# [Задание 1]
Соответствуют ли тексту о письмах Пастернака следующие утверждения: (а) сохранились машинописные заготовки писем с рукописной правкой; (б) Пастернак принял предложенную ему формулировку «Я являюсь гражданином своей страны» без изменений; (в) приписанное Пастернаком пожелание вызвало неудовольствие Поликарпова? На каждое утверждение ответьте «да» или «нет» и дословно приведите решающие слова текста.
# [Задание 2]
Допишите следующую часть текста о письмах Пастернака, начав сразу после его последнего предложения.

# [Фрагмент текста]
════

Дело не в том, хорош или плох текст этих писем и чего в них больше - покаяния или высоты духа, - пугает сказавшееся в них насилие над волей и человеческим достоинством. При том, что унижение, которому подвергся Пастернак, было совершенно лишним. Сохранилось некоторое количество машинописных заготовок с рукописной правкой совместного авторства Ивинской, Поликарпова и Пастернака. Можно вычленить из них собственные пастернаковские вставки и его замечания на полях.
Вместо предложенных ему слов: «Я являюсь гражданином своей страны» - Пастернак просил сделать, если это можно: «Я связан с Россией, и жизнь вне ее для меня невыносима». Или в другом месте, вычеркнув просьбу о том, чтобы к нему не применяли высылки, как «крайней меры», он приписал свое робкое пожелание, чем вызвал неудовольствие Поликарпова:
«Я это обещаю. Но нельзя ли на это время перестать обливать меня грязью».
«Не надо увлекаться переделкой и перекройкой, - писал Пастернак Поликарпову. - Это до неприличья искренно».

════

# [Выборка строк]
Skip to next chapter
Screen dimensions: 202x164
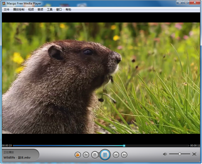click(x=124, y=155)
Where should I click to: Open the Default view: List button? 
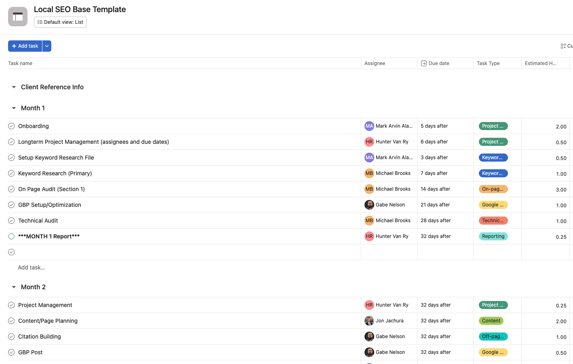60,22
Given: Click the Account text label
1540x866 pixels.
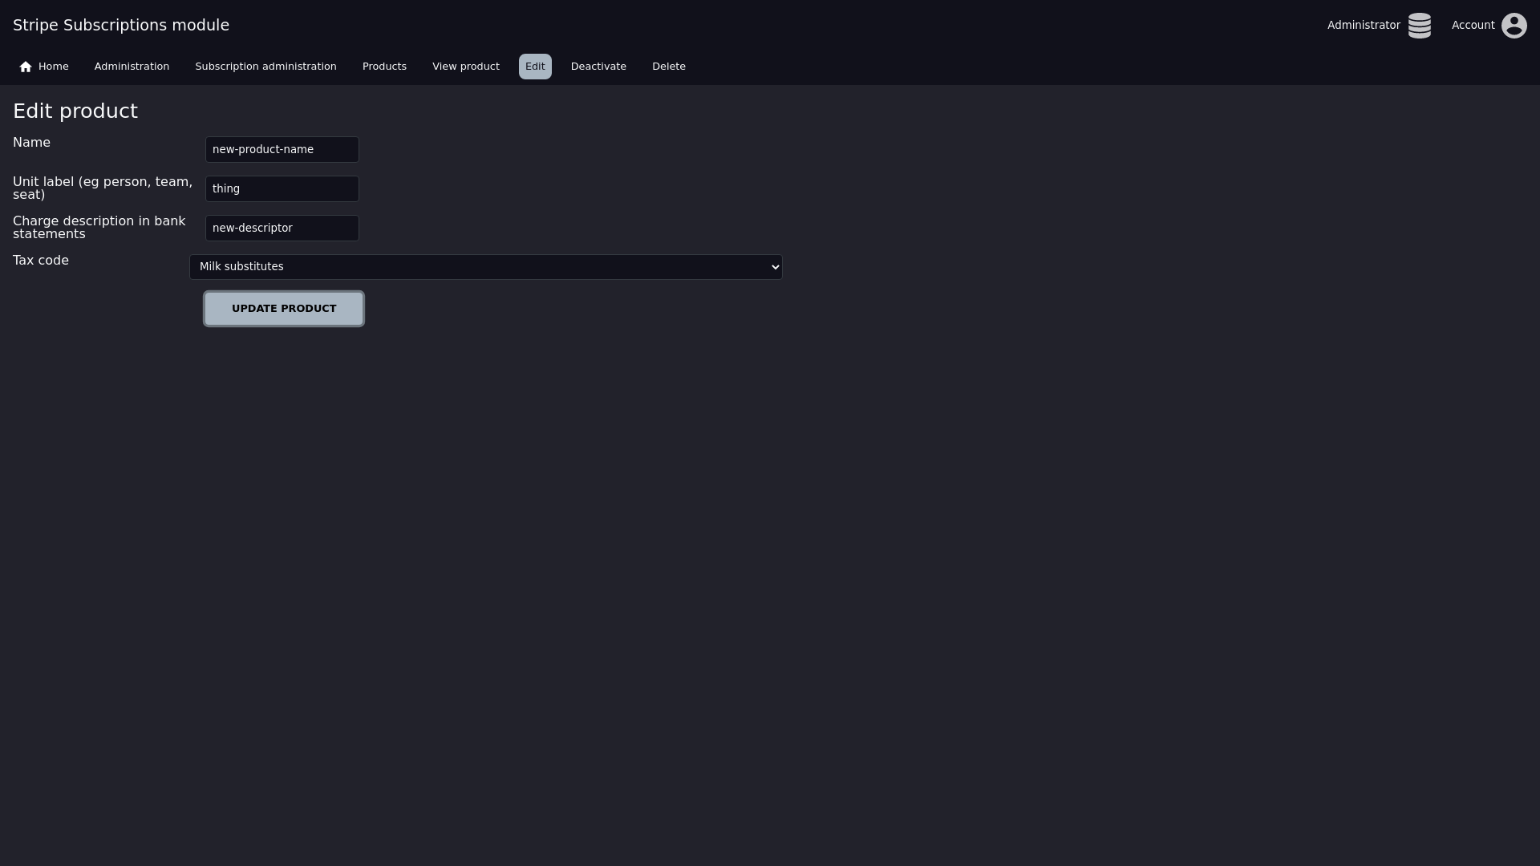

════

# [Ответ 1]
(а) Да: «Сохранилось некоторое количество машинописных заготовок с рукописной правкой совместного авторства Ивинской, Поликарпова и Пастернака».
(б) Нет: «Вместо предложенных ему слов: „Я являюсь гражданином своей страны“ - Пастернак просил сделать, если это можно: „Я связан с Россией, и жизнь вне ее для меня невыносима“».
(в) Да: «он приписал свое робкое пожелание, чем вызвал неудовольствие Поликарпова».

# [Ответ 2]
Ивинская до конца своих дней корила себя за ошибку, что поддалась угрозам и уговорила Пастернака покаяться: «Итак, иезуитская хитрость наших преследователей удалась полностью: предложение покаяться, выдвинутое в лоб, -было бы с негодованием отвергнуто; но когда «поклонник и доброжелатель» дал этот совет, а мы все его поддержали и «освятили» по сути навязанный нам текст письма - все получилось.
В дни присуждения Нобелевской премии другому русскому писателю - Александру Солженицыну - я заново переживала те страшные дни конца октября теперь уже далекого пятьдесят восьмого года. И особенно остро поняла нашу нестойкость, быть может даже глупость, неумение уловить «великий миг», который обернулся позорным.
Да, сейчас уже не поймешь, чего больше было в отказе от премии - вызова или малодушия.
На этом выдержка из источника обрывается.